Tuesday, June 19, 2012

Finding out

On February 3rd we had a positive pregnancy test followed by our first prenatal consult on March 7th and prenatal appointment on March 8th.  Everything moved along normally, Sara saw the midwives and she was able to skip the gestational diabetes test (yay!), because of morning sickness (not yay).  We had a dating ultrasound on March 29th and we were told our due date was September 22nd.  After another appointment, morning sickness began to subside and we went to the typical 20-week sonogram. After the sonogram one of the midwives came in, after a longer than typical wait, and said that the sonogram technician believed they saw an omphalocele. She gave us some information about omphaleceles and we were told that maternal-fetal medicine would call us the next week with an appointment for a follow up Level-2 sonogram.  Essentially, this is a head-to-toe sonogram that is much more detailed and comprehensive than the typical 20-week sonogram where they would look at the (possible) omphalocele and look at everything else more closely.

After the appointment we went home and talked about what we heard at the appointment and went to our computers to look up information on omphalocele. During our reading we also read about a related condition called gastroschisis, but largely ignored this condition.

After internal-fedal medicine called we had an appointment date: May 21. At the appointment the doctor changed the diagnosis from omphalocele to gastroschisis. She said that this was a good change, which we somewhat disagreed with.  Essentially, in the case of an omphalocele the organs are outside the abdomen, but still protected by a membrane; where as gastroschisis the organs float freely in the amniotic fluid.  However, omphaloceles can also be associated with other genetic abnormalities such as heart defects, which is not the case for gastroschisis.  The doctor looked at the heart closely and found no issues, which was great news.
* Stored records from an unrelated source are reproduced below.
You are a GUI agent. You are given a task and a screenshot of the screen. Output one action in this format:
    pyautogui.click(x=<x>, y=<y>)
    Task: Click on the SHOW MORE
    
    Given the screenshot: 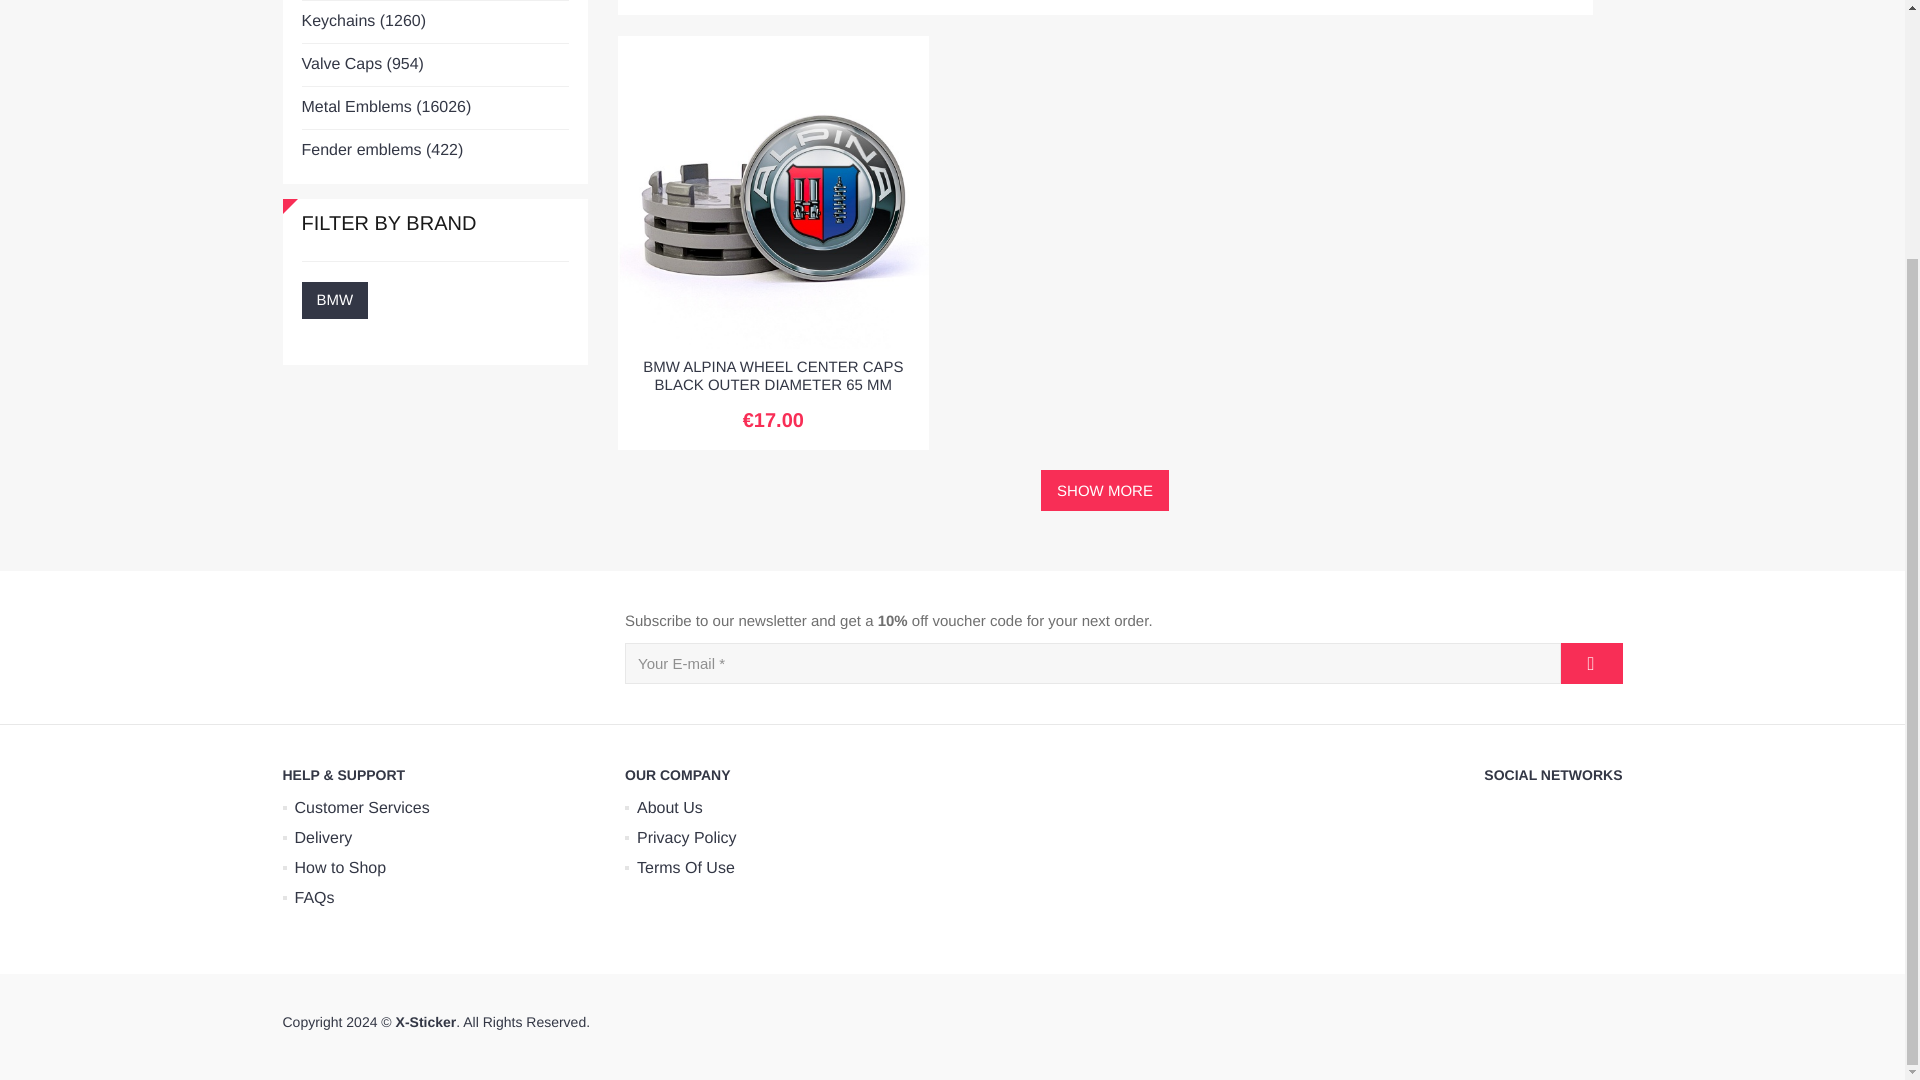 What is the action you would take?
    pyautogui.click(x=1104, y=490)
    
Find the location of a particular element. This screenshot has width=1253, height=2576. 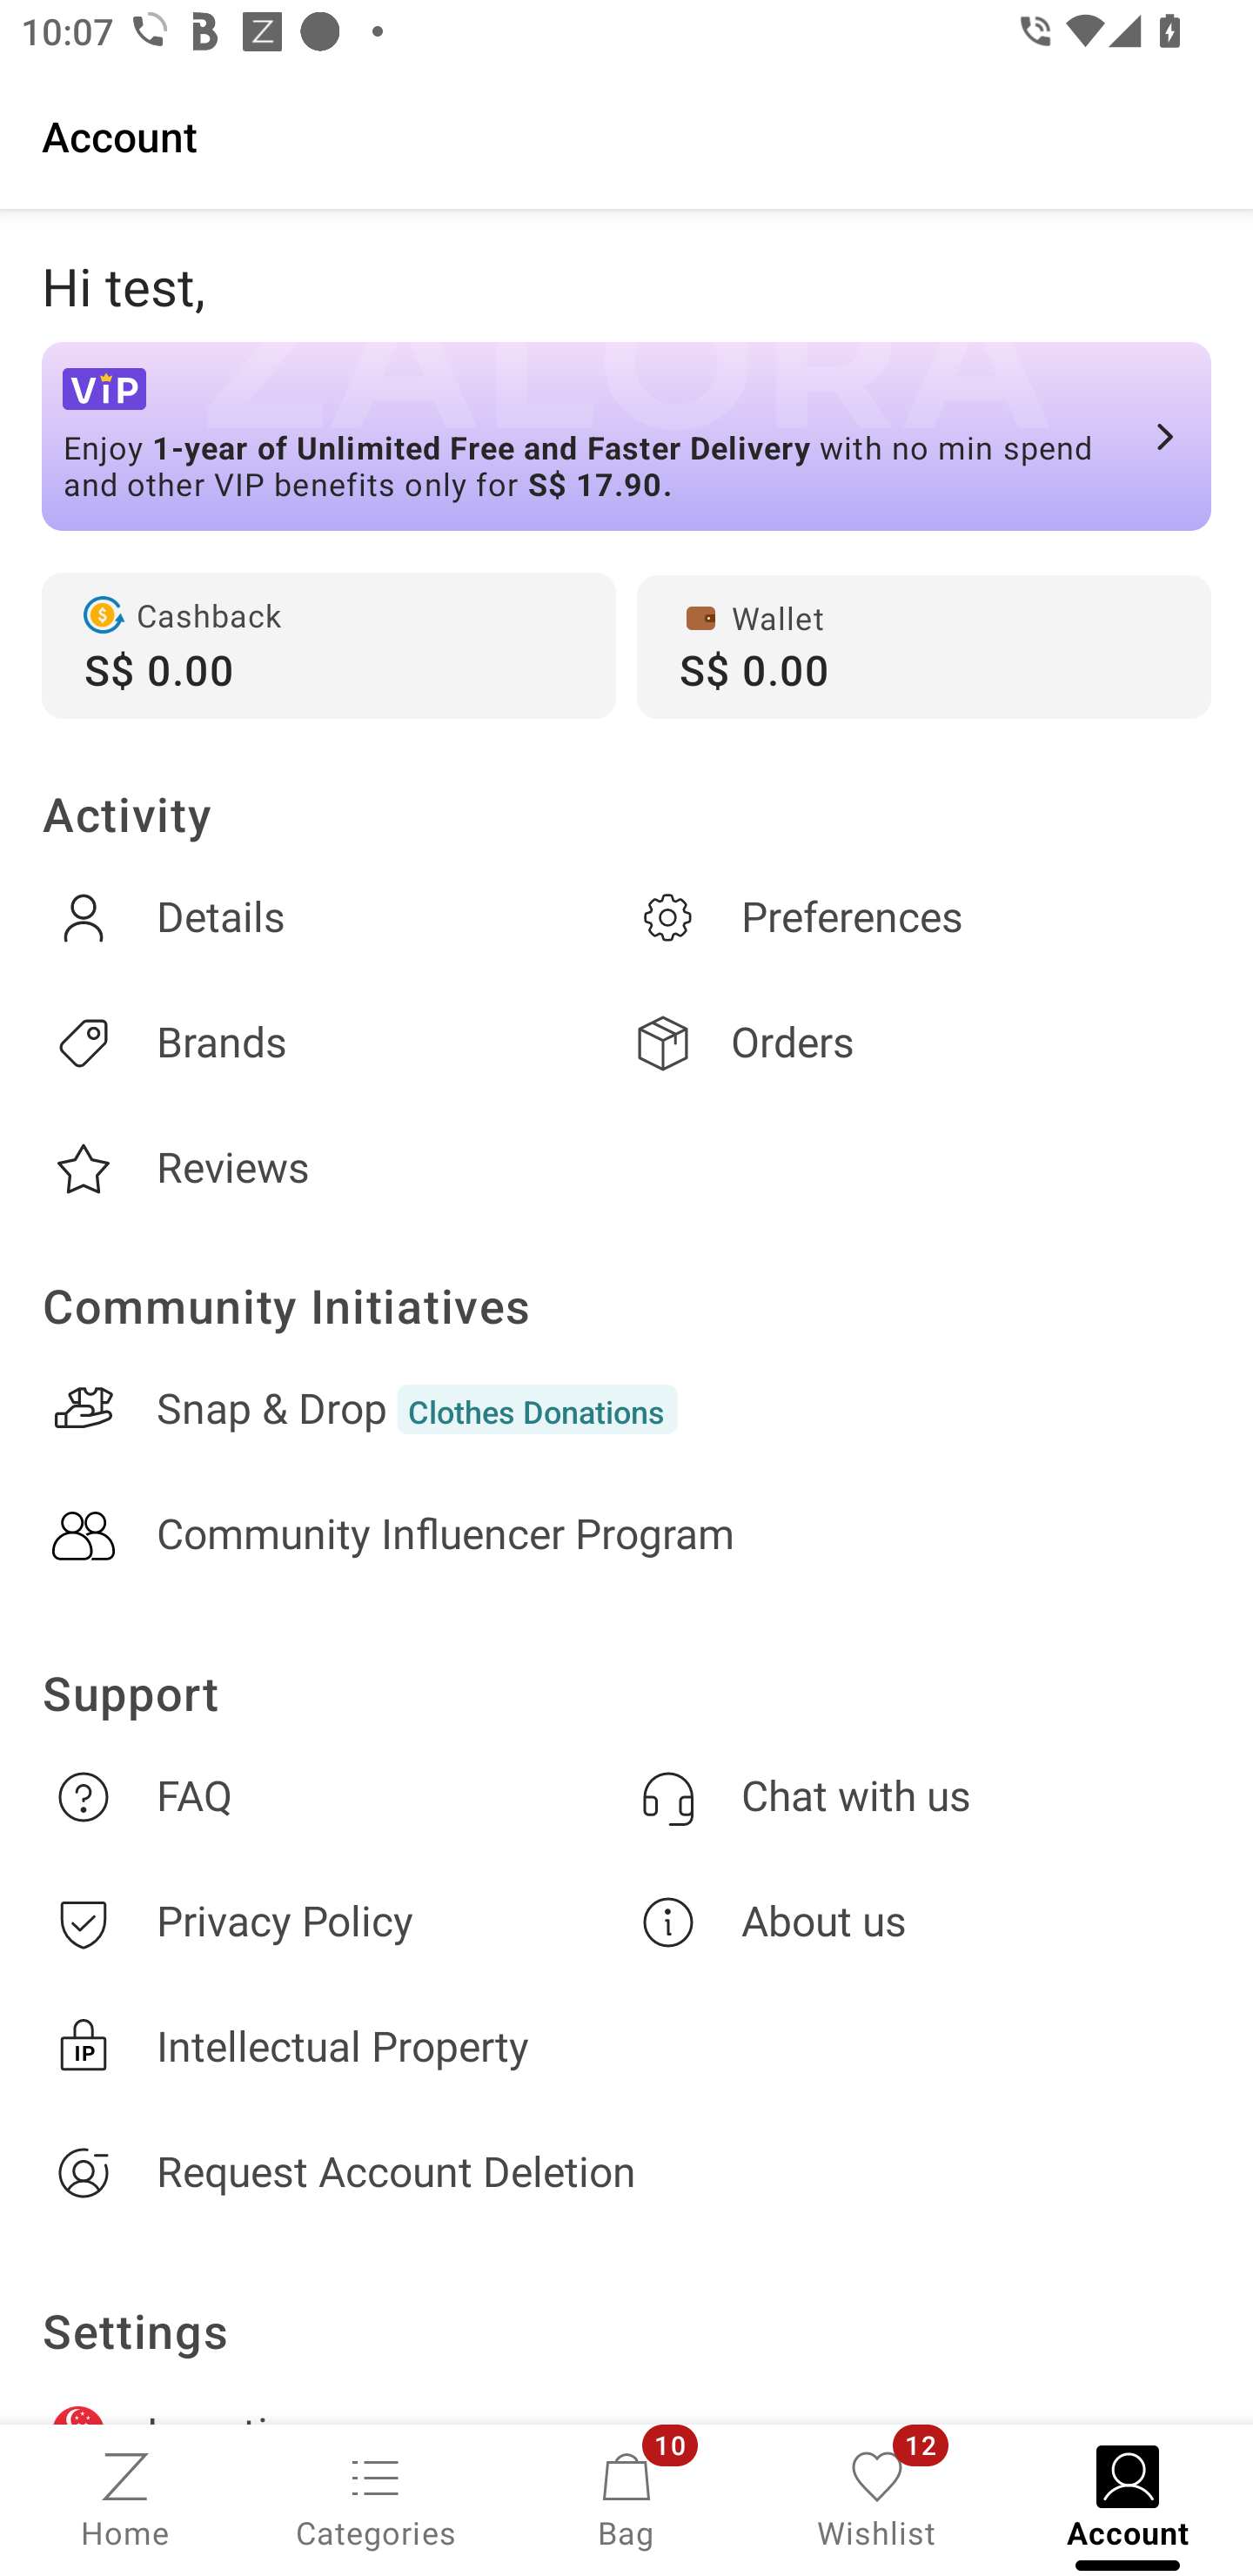

Intellectual Property is located at coordinates (626, 2048).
After the confirmation of a gastroschisis we were told that we would need to switch from the midwives to maternal-fetal medicine as they handle these cases better compared to the midwives. We would also have bi-weekly sonograms to check the status of the baby. Furthermore, we learned that our hospital could not effectively handle delivering babies with a gastroschisis and that we would need to deliver in Peoria (a town 1.5 hours away) in their children's hospital.  Basically, a baby with a gastroschisis requires a pediatric surgeon to reinsert the organs into the abdomen.  After that, the baby will need to stay in the NICU for recovery from a few weeks to a few months.